Structural racism exists today because of specific choices made both in the past and in the present. Often, our attention is focused on addressing disparities and inequities at the individual and community levels, while less attention is paid upstream at a macro level to address the structures that perpetuate inequities today.
Collect data to define the problem.
While many of us see these inequities every day, to drive change we must be able to prove the devastating outcomes they create to policymakers, healthcare providers and other stakeholders. To do that, we must use systems to track additional contextualized data related to utilization of social care services, and measure and evaluate the effectiveness of interventions.
It’s critical to ensure that communities have the resources and infrastructure to collect these data and then compare them against what’s happening in nearby or comparable communities to prove and fully define the discrepancies.
Translate that data for the layperson.
Data analysis tends to be an academic discussion that often creates barriers for individuals who could make a difference if they were armed with the proper insights. We need to do more work to include communities in translating and providing contextualized information to ensure that community health data are actionable, meaningful and can be used by all stakeholders to address the needs and priorities of the communities they serve.
There are still a surprising number of people who think racism isn’t a problem in America. We must overcome those misconceptions with clear, evidence-based insights.

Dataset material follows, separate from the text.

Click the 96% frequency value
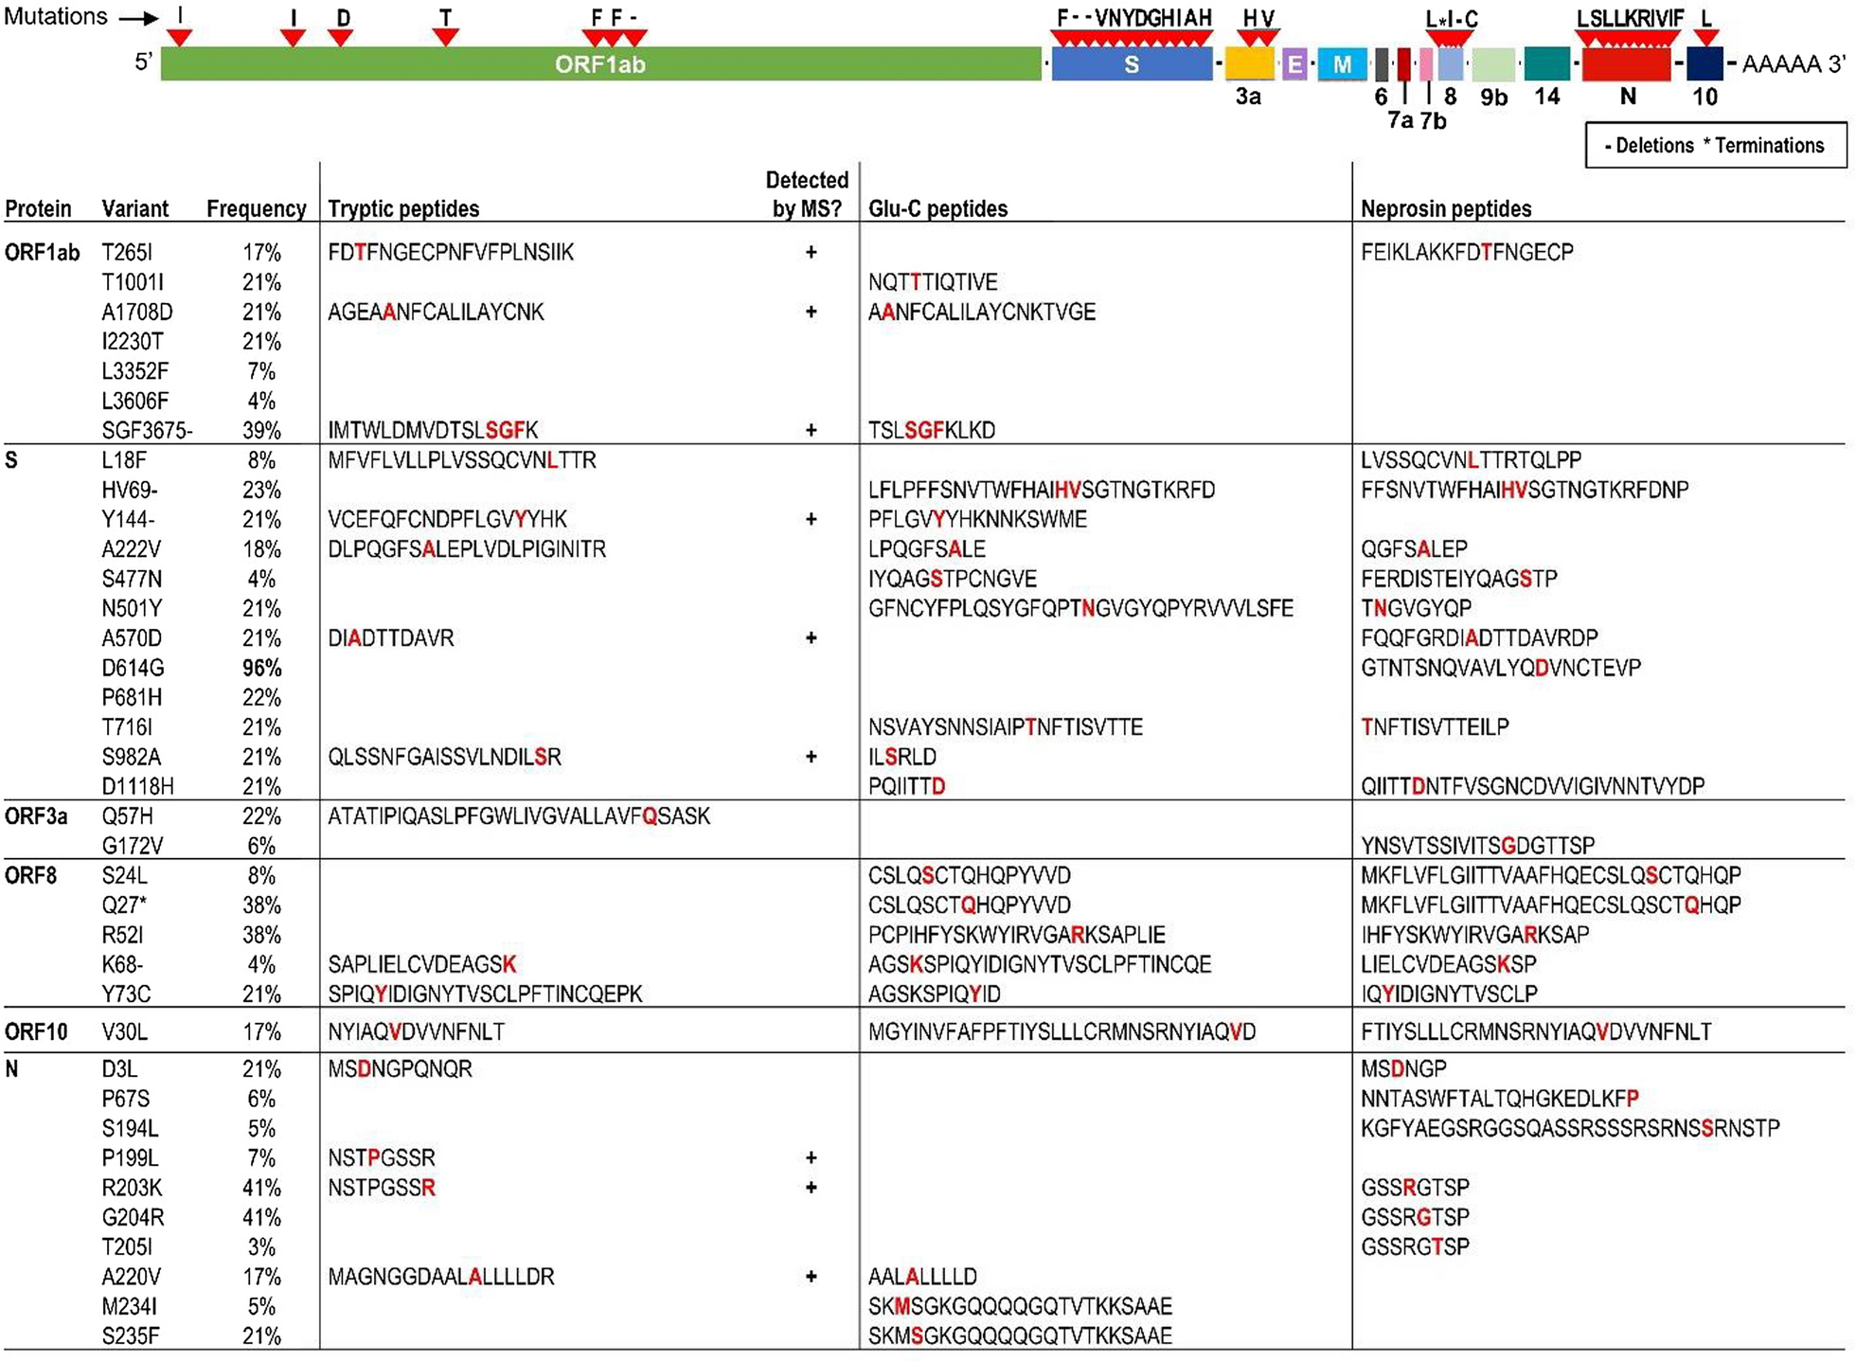 coord(261,669)
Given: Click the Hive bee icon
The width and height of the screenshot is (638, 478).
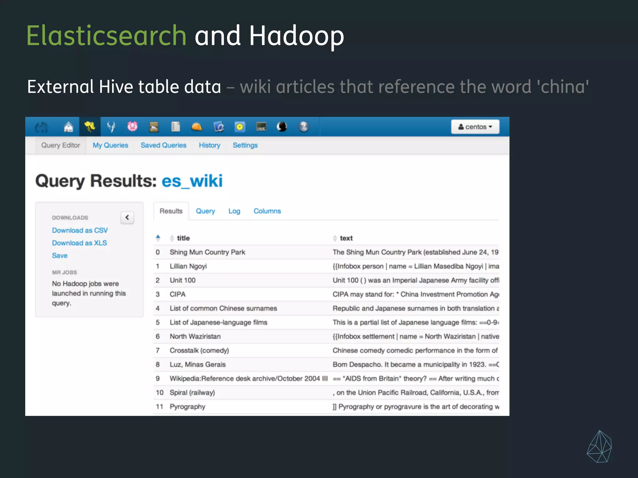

Re-earn trust in the healthcare system.
Black communities have a deep-rooted mistrust of the medical system and for good reason: Aside from race-based biases and misconceptions, they’ve suffered unspeakable atrocities as the subject of inhumane experimentation. As a result of mistrust—and because of the crisis-level existence in many communities—Black individuals are more likely to delay or avoid healthcare, therefore driving higher ED utilization and perpetuating long-term health concerns.
As we work to re-earn the trust of Black communities with fair and equitable treatment, we should also prioritize the delivery of quality social care services that are needed to provide added support, and redirect clinical spending to invest in housing, outdoor spaces, school and youth services, employment opportunities and much more.
It’s well established that social determinants of health (SDoH)—the conditions in which we live, work, learn, play and pray—play a critical role in our current health, our wellness potential and economic and professional growth opportunities. Everything from income and access to healthy food, to neighborhood infrastructure and transportation access affect our ability to thrive.
To overcome race-related health and social care inequities, we must focus on improving SDoH in Black communities to support the critical role they play in nurturing health and well-being across the entire lifespan. If we can deliver better quality and more equitable physical, mental and social care from the beginning, we can nurture lifelong well-being and help disrupt the cycle that drives perpetual poor individual and community health outcomes. While we can’t undo the past, we can improve options for the future.